Work item:
Transcribe the records in full, keeping every word exactly as given.

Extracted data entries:
▼

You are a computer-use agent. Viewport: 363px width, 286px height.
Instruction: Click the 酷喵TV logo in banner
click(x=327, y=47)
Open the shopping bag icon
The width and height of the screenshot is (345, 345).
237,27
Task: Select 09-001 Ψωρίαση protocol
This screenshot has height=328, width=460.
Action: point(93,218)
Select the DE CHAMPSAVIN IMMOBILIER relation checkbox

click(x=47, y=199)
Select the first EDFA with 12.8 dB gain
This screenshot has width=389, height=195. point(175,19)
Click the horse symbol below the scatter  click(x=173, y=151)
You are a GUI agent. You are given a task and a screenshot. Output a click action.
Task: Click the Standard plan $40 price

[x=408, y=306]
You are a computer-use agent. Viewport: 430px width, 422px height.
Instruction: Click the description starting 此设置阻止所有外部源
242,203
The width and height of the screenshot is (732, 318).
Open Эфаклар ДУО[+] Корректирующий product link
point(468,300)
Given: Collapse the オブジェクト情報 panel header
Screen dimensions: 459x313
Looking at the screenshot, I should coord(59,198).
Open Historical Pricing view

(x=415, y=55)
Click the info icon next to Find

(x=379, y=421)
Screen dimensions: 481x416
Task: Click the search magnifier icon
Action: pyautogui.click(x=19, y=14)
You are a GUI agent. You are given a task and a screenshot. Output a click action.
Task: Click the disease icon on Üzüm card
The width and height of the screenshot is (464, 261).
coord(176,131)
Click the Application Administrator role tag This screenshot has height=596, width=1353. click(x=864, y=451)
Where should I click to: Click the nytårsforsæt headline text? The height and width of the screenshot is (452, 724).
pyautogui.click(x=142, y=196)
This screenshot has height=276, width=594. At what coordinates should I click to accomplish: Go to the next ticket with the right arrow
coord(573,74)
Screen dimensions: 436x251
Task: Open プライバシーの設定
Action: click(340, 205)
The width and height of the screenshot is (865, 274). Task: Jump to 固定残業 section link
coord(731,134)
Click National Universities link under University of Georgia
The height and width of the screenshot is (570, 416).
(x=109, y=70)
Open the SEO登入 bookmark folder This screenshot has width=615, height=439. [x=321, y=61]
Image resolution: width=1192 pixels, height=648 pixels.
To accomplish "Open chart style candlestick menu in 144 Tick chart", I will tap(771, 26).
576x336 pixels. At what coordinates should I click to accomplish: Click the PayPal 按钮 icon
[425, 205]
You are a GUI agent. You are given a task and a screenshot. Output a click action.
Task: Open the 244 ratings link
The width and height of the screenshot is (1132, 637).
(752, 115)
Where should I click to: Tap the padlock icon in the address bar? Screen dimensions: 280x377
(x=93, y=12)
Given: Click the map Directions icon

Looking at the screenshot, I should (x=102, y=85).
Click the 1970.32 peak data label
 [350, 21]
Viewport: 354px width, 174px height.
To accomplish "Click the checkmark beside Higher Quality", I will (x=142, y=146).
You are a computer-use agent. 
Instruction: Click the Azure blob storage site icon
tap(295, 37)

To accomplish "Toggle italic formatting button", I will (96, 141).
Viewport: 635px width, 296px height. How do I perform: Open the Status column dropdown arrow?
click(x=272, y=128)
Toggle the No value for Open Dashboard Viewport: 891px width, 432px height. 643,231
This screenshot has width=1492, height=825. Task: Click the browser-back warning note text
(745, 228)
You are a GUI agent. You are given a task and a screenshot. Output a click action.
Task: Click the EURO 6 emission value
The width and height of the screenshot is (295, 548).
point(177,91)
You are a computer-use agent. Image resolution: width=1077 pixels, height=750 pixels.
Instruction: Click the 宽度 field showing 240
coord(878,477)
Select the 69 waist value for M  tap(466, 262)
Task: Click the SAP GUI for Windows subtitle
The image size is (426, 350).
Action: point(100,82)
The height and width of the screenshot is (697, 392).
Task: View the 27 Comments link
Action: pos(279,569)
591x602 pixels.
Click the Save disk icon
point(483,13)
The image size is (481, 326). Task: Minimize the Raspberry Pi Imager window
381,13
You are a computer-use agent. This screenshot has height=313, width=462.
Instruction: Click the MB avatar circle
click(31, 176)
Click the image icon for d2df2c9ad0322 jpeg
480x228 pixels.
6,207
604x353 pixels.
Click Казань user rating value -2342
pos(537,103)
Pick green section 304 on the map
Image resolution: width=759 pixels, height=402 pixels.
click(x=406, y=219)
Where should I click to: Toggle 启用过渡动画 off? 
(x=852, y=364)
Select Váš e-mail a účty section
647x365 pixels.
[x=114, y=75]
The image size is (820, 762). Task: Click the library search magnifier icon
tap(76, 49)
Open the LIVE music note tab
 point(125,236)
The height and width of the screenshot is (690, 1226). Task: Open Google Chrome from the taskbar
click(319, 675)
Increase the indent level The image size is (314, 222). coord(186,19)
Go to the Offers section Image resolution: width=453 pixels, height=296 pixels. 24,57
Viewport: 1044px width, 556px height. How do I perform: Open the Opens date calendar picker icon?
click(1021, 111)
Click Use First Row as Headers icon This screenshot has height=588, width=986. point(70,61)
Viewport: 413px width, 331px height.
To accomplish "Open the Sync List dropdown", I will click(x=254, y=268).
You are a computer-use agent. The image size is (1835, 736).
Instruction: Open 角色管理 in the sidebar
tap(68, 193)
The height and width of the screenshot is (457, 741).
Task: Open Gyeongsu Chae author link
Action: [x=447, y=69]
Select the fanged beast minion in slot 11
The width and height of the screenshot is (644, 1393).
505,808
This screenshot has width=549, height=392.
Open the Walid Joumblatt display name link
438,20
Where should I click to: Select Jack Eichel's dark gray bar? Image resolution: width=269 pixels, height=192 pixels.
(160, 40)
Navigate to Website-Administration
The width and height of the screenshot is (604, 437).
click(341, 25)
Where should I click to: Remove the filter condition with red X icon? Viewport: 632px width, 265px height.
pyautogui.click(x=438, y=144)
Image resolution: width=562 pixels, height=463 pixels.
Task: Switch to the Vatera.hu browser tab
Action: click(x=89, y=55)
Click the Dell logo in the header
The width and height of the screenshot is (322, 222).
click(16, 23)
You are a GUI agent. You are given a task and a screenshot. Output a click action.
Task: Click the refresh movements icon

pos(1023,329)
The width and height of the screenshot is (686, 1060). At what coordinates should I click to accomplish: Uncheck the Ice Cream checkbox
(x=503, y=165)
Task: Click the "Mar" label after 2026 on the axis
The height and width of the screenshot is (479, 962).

▲

Output for this task:
You are a computer-use agent. Viewport: 363px width, 286px height.
Instruction: Click the 酷喵TV logo in banner
click(x=327, y=47)
Open the shopping bag icon
The width and height of the screenshot is (345, 345).
237,27
Task: Select 09-001 Ψωρίαση protocol
This screenshot has height=328, width=460.
Action: point(93,218)
Select the DE CHAMPSAVIN IMMOBILIER relation checkbox

click(x=47, y=199)
Select the first EDFA with 12.8 dB gain
This screenshot has width=389, height=195. point(175,19)
Click the horse symbol below the scatter  click(x=173, y=151)
You are a GUI agent. You are given a task and a screenshot. Output a click action.
Task: Click the Standard plan $40 price

[x=408, y=306]
You are a computer-use agent. Viewport: 430px width, 422px height.
Instruction: Click the description starting 此设置阻止所有外部源
242,203
The width and height of the screenshot is (732, 318).
Open Эфаклар ДУО[+] Корректирующий product link
point(468,300)
Given: Collapse the オブジェクト情報 panel header
Screen dimensions: 459x313
Looking at the screenshot, I should coord(59,198).
Open Historical Pricing view

(x=415, y=55)
Click the info icon next to Find

(x=379, y=421)
Screen dimensions: 481x416
Task: Click the search magnifier icon
Action: pyautogui.click(x=19, y=14)
You are a GUI agent. You are given a task and a screenshot. Output a click action.
Task: Click the disease icon on Üzüm card
The width and height of the screenshot is (464, 261).
coord(176,131)
Click the Application Administrator role tag This screenshot has height=596, width=1353. click(x=864, y=451)
Where should I click to: Click the nytårsforsæt headline text? The height and width of the screenshot is (452, 724).
pyautogui.click(x=142, y=196)
This screenshot has height=276, width=594. At what coordinates should I click to accomplish: Go to the next ticket with the right arrow
coord(573,74)
Screen dimensions: 436x251
Task: Open プライバシーの設定
Action: click(340, 205)
The width and height of the screenshot is (865, 274). Task: Jump to 固定残業 section link
coord(731,134)
Click National Universities link under University of Georgia
The height and width of the screenshot is (570, 416).
(x=109, y=70)
Open the SEO登入 bookmark folder This screenshot has width=615, height=439. [x=321, y=61]
Image resolution: width=1192 pixels, height=648 pixels.
To accomplish "Open chart style candlestick menu in 144 Tick chart", I will tap(771, 26).
576x336 pixels. At what coordinates should I click to accomplish: Click the PayPal 按钮 icon
[425, 205]
You are a GUI agent. You are given a task and a screenshot. Output a click action.
Task: Open the 244 ratings link
The width and height of the screenshot is (1132, 637).
(752, 115)
Where should I click to: Tap the padlock icon in the address bar? Screen dimensions: 280x377
(x=93, y=12)
Given: Click the map Directions icon

Looking at the screenshot, I should (x=102, y=85).
Click the 1970.32 peak data label
 [350, 21]
Viewport: 354px width, 174px height.
To accomplish "Click the checkmark beside Higher Quality", I will (x=142, y=146).
You are a computer-use agent. 
Instruction: Click the Azure blob storage site icon
tap(295, 37)

To accomplish "Toggle italic formatting button", I will (96, 141).
Viewport: 635px width, 296px height. How do I perform: Open the Status column dropdown arrow?
click(x=272, y=128)
Toggle the No value for Open Dashboard Viewport: 891px width, 432px height. 643,231
This screenshot has width=1492, height=825. Task: Click the browser-back warning note text
(745, 228)
You are a GUI agent. You are given a task and a screenshot. Output a click action.
Task: Click the EURO 6 emission value
The width and height of the screenshot is (295, 548).
point(177,91)
You are a computer-use agent. Image resolution: width=1077 pixels, height=750 pixels.
Instruction: Click the 宽度 field showing 240
coord(878,477)
Select the 69 waist value for M  tap(466, 262)
Task: Click the SAP GUI for Windows subtitle
The image size is (426, 350).
Action: point(100,82)
The height and width of the screenshot is (697, 392).
Task: View the 27 Comments link
Action: pos(279,569)
591x602 pixels.
Click the Save disk icon
point(483,13)
The image size is (481, 326). Task: Minimize the Raspberry Pi Imager window
381,13
You are a computer-use agent. This screenshot has height=313, width=462.
Instruction: Click the MB avatar circle
click(31, 176)
Click the image icon for d2df2c9ad0322 jpeg
480x228 pixels.
6,207
604x353 pixels.
Click Казань user rating value -2342
pos(537,103)
Pick green section 304 on the map
Image resolution: width=759 pixels, height=402 pixels.
click(x=406, y=219)
Where should I click to: Toggle 启用过渡动画 off? 
(x=852, y=364)
Select Váš e-mail a účty section
647x365 pixels.
[x=114, y=75]
The image size is (820, 762). Task: Click the library search magnifier icon
tap(76, 49)
Open the LIVE music note tab
 point(125,236)
The height and width of the screenshot is (690, 1226). Task: Open Google Chrome from the taskbar
click(319, 675)
Increase the indent level The image size is (314, 222). coord(186,19)
Go to the Offers section Image resolution: width=453 pixels, height=296 pixels. 24,57
Viewport: 1044px width, 556px height. How do I perform: Open the Opens date calendar picker icon?
click(1021, 111)
Click Use First Row as Headers icon This screenshot has height=588, width=986. point(70,61)
Viewport: 413px width, 331px height.
To accomplish "Open the Sync List dropdown", I will click(x=254, y=268).
You are a computer-use agent. The image size is (1835, 736).
Instruction: Open 角色管理 in the sidebar
tap(68, 193)
The height and width of the screenshot is (457, 741).
Task: Open Gyeongsu Chae author link
Action: [x=447, y=69]
Select the fanged beast minion in slot 11
The width and height of the screenshot is (644, 1393).
505,808
This screenshot has width=549, height=392.
Open the Walid Joumblatt display name link
438,20
Where should I click to: Select Jack Eichel's dark gray bar? Image resolution: width=269 pixels, height=192 pixels.
(160, 40)
Navigate to Website-Administration
The width and height of the screenshot is (604, 437).
click(341, 25)
Where should I click to: Remove the filter condition with red X icon? Viewport: 632px width, 265px height.
pyautogui.click(x=438, y=144)
Image resolution: width=562 pixels, height=463 pixels.
Task: Switch to the Vatera.hu browser tab
Action: click(x=89, y=55)
Click the Dell logo in the header
The width and height of the screenshot is (322, 222).
click(16, 23)
You are a GUI agent. You are given a task and a screenshot. Output a click action.
Task: Click the refresh movements icon

pos(1023,329)
The width and height of the screenshot is (686, 1060). At what coordinates should I click to accomplish: Uncheck the Ice Cream checkbox
(x=503, y=165)
Task: Click the "Mar" label after 2026 on the axis
The height and width of the screenshot is (479, 962).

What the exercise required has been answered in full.